WASHINGTON — Can the president legally order a drone strike to kill an American on U.S. soil?
WASHINGTON — Can the president legally order a drone strike to kill an American on U.S. soil?
Attorney General Eric Holder wrote this week in a letter to Sen. Rand Paul, R-Ky., that he could envision “an extraordinary circumstance in which it would be necessary and appropriate” to use such lethal force.
Those words touched off a heated debate in the Senate on Wednesday over when and where the president can order the killing of U.S. citizens designated as enemy combatants.
President Barack Obama and his aides have said that targeted killings of Americans must be governed by some due process. But they have resisted public disclosure of their rules. Until this week, the administration had refused to allow even members of the Senate Intelligence Committee to read most of the legal opinions that justified the one known drone killing of an American, the attack on Anwar al-Awlaki in 2011 in Yemen.
The debate burst into public view on Capitol Hill. On the Senate floor, Paul filibustered the nomination of John Brennan to be the new director of the CIA, imploring colleagues to join him and criticizing Obama for refusing to categorically rule out the use of lethal force against terror suspects in this country. Brennan has been a chief architect and defender of the administration’s drone war.
“Are we so complacent with our rights that we would allow a president to say he might kill Americans?” Paul asked. “No one person, no one politician should be allowed … to judge the guilt of an individual and to execute an individual. It goes against everything we fundamentally believe in our country.”
Paul showed no sign of giving up, holding the floor for more than eight hours and continuing to talk into the night. He demanded a public promise from the White House to never target drones against Americans in the U.S. Paul insisted he was not objecting to the use of lethal force to repel an attack but said the administration was claiming a far broader power.
“Do we want martial law in this country?” Paul asked, mocking the claim that the entire world can be considered a battlefield in the war against al-Qaida and other terrorist groups. “The hell this is a battlefield! This is our country.”
“If there was an ounce of courage in this body, I would be joined by others in telling the president that no president has the authority to kill Americans without trial,” Paul declared to a near-empty chamber. As the afternoon wore on, his words appeared to have had an impact, as several Republican colleagues and Democrat Ron Wyden of Oregon joined the filibuster, delaying a final vote on Brennan’s nomination at least until Thursday.
Simultaneously, Holder was testifying to the Senate Judiciary Committee, where senators tried to pin him down about the limits of the power the government was claiming.
In his letter, Holder had said he hoped “no president will ever have to confront” the need to order the killing of an American on U.S. soil.

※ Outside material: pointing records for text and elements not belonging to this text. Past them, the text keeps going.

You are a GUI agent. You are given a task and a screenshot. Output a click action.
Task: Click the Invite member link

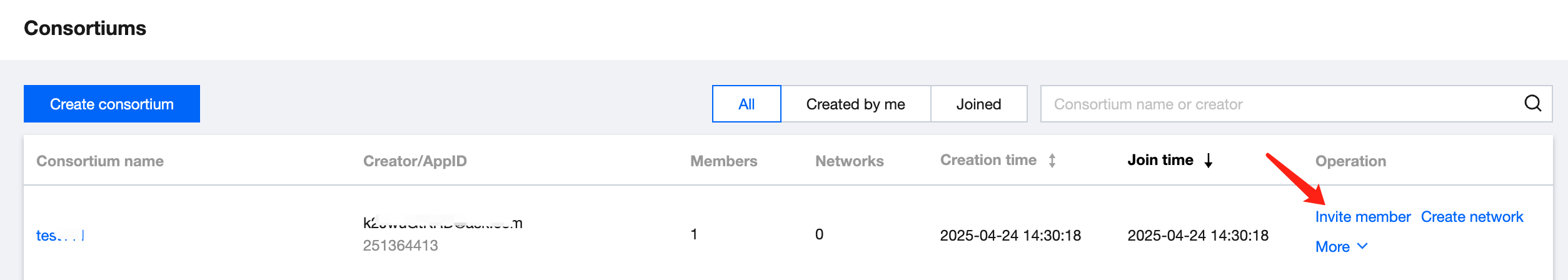click(x=1363, y=217)
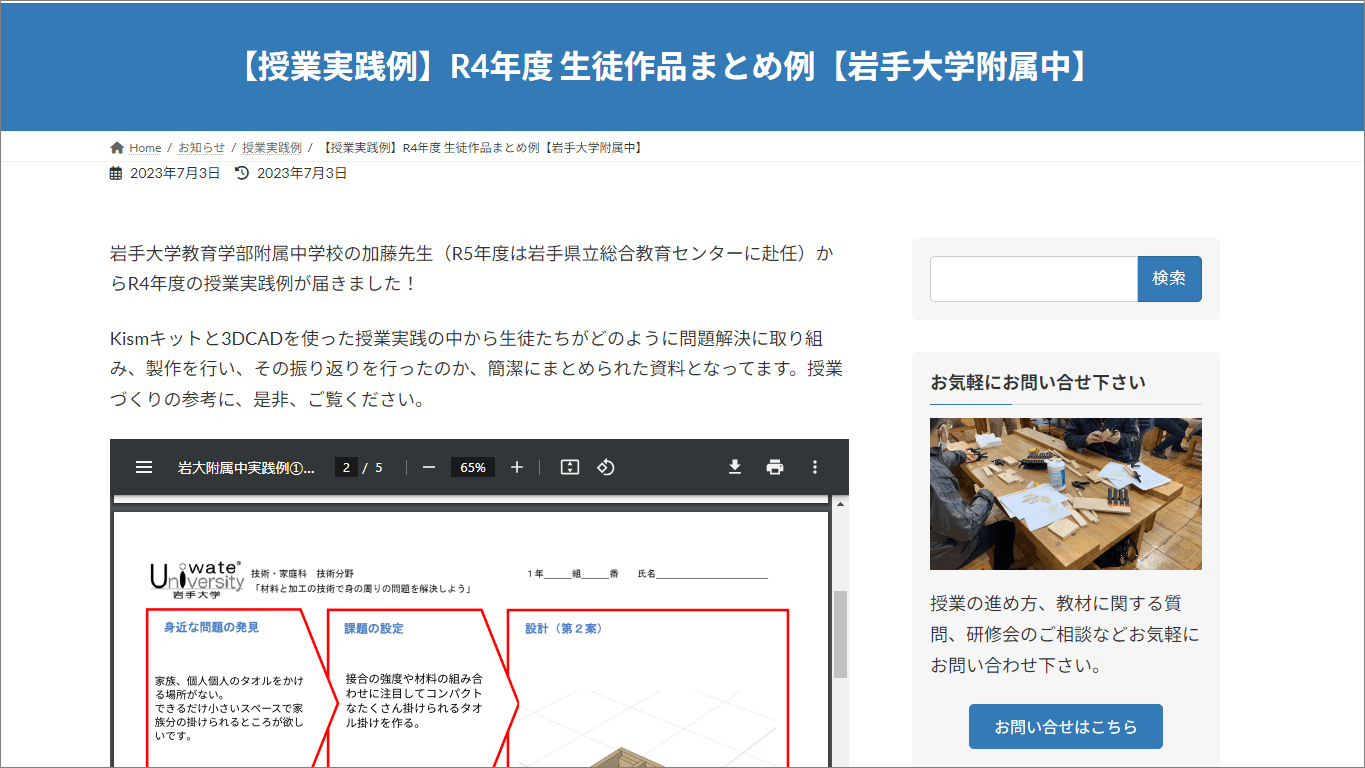Zoom in on the PDF page
Image resolution: width=1365 pixels, height=768 pixels.
tap(516, 466)
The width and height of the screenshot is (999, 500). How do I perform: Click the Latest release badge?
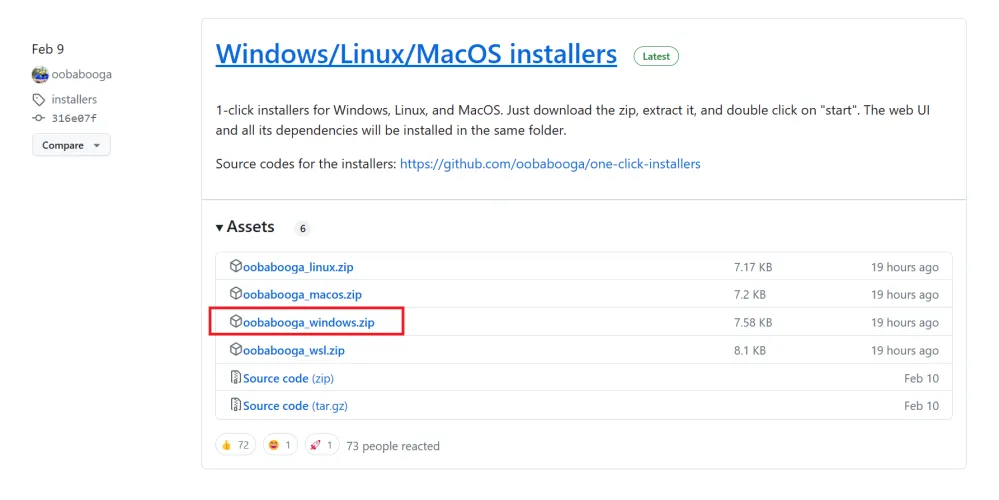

But, he added, “it is possible, I suppose, to imagine an extraordinary circumstance in which it would be necessary and appropriate under the Constitution and applicable laws for the president to authorize the military to use lethal force within the territory of the United States.” He mentioned the attacks on the World Trade Center and the Pentagon on Sept. 11, 2001, as a possible example.
That explanation did not satisfy several members of the committee. The letter “raises many questions for citizens on when the government can kill them,” said Sen. Chuck Grassley, R-Iowa. Sen. Ted Cruz, R-Texas, demanded to know what in the Constitution gives the president or anyone else the power to kill an American terrorist suspect “sitting quietly in a cafe in the U.S.” who at that time is not posing an immediate threat.
After initially saying only that killing a suspect in that sort of circumstance would not be “appropriate,” Holder eventually told Cruz that such an attack would not be constitutional. He also said that he expected Obama to speak more publicly about the issue in the near future. “I think there is a greater need for transparency, a greater need for appropriately sharing information, and we are struggling with how to do that, but it is something that the president feels strongly about,” he said.
Although Republicans asked most of the questions, the issue did not break down cleanly on partisan lines.
South Carolina Republican Lindsey Graham applauded the administration’s drone policy. “In every war we’ve had, unfortunately, American citizens have sided with the enemy. They’ve been few in number, but that does happen,” he said.
A battery of Patriot missiles now guards the U.S. Capitol against attack, he noted. “Let’s go back in time,” he said. “What would we all give to have those Patriot missile batteries available” on Sept. 11.
Using them to blow up one of the airliners aimed at the World Trade Center or the Pentagon “would have meant that we would have lost a planeload of American citizens, but we’d save thousands more. That’s the world in which we live in,” he said.
“I want to stand by you and the president to make sure that we don’t criminalize the war and that the commander-in-chief continues to have the authority to protect us all,” he told Holder.
“And I’ve got a lot of my colleagues who are well-meaning, but there is only one commander-in-chief in our Constitution.”
Holder, clearly uncomfortable, repeatedly told the committee his letter had merely dealt with the unlikely possibility of an extreme event. He stressed that there is no plan to broaden the administration’s drone program to aim at targets inside U.S. borders.
“It’s hard for me to imagine a situation where that would occur,” he said.